Purpose We performed a case-control study to establish whether the development of osteoradionecrosis (ORN) was related to a variant allele substituting T for C at -509 of the transforming growth factor-β1 gene (TGF-β1). Patients and Methods A total of 140 patients, 39 with and 101 without ORN, who underwent radiotherapy for head-and-neck cancer with a minimum of 2 years follow-up, were studied. None of the patients had clinical evidence of recurrence at this time. DNA extracted from blood was genotyped for the -509 C-T variant allele of the TGF-β1 gene. Results There were no significant differences in patient, cancer treatment, or tumor characteristics between the two groups.
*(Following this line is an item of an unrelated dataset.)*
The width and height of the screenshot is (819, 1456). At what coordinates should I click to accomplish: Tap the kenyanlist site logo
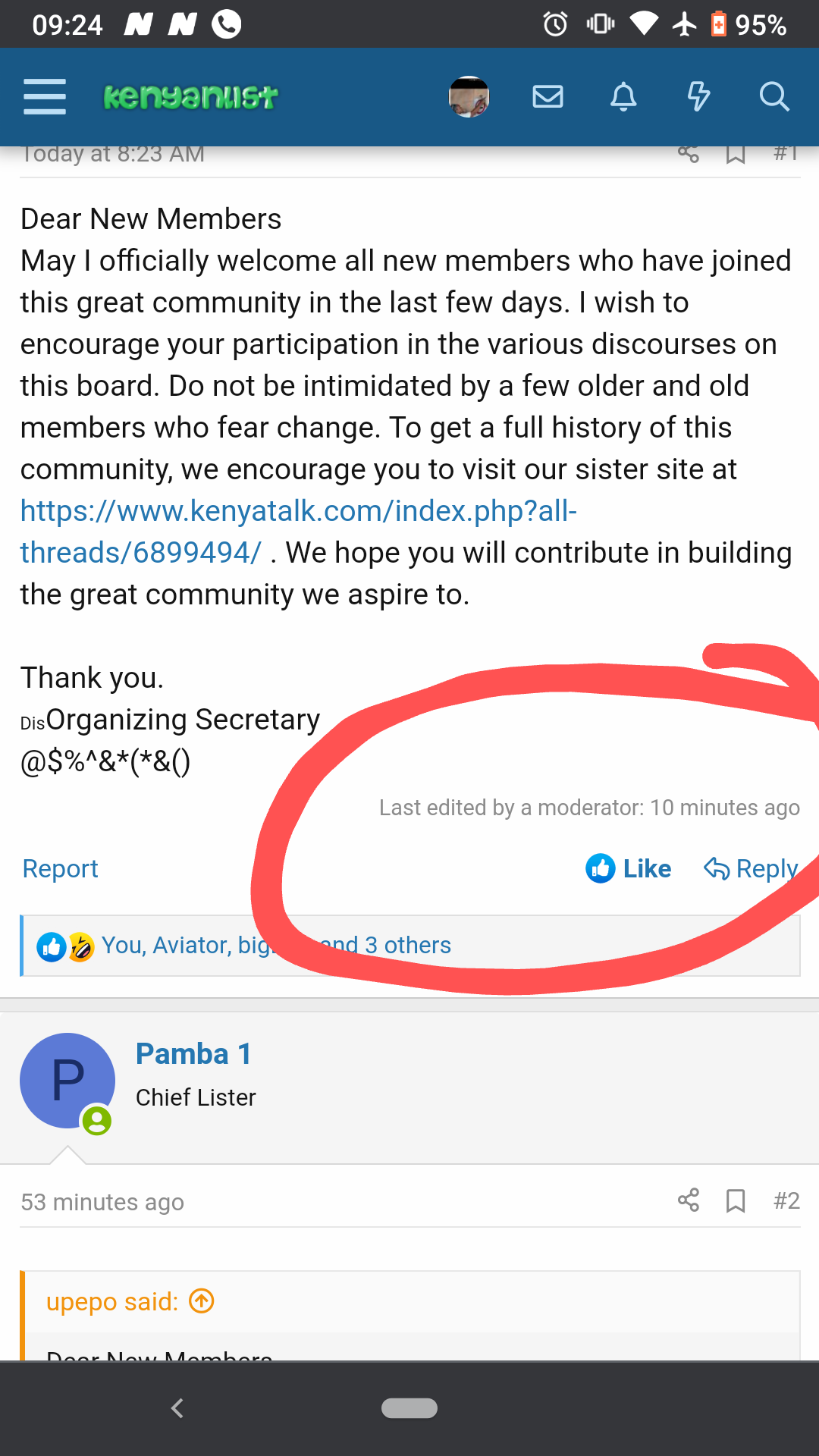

Of the 39 patients who developed ORN, 9 were homozygous for the common CC allele, 19 were heterozygous, and 11 were homozygous for the rare TT genotype. Of the 101 patients without ORN, the distribution was 56 (CC), 33 (CT), and 12 (TT). The difference in distribution was significant, giving an increased risk of ORN of 5.7 (95% CI, 1.7–19.2) for homozygote TT patients ( p  = 0.001) and 3.6 (95% CI, 1.3–10.0) for heterozygotes ( p  = 0.004) when compared with patients with the CC genotype. Postradiotherapy dentoalveolar surgery preceding the development of ORN was associated with the CC genotype ( p  = 0.02). Conclusions Our findings support the postulate that the development of ORN is related to the presence of the T variant allele at -509 within the TGF-β1 gene.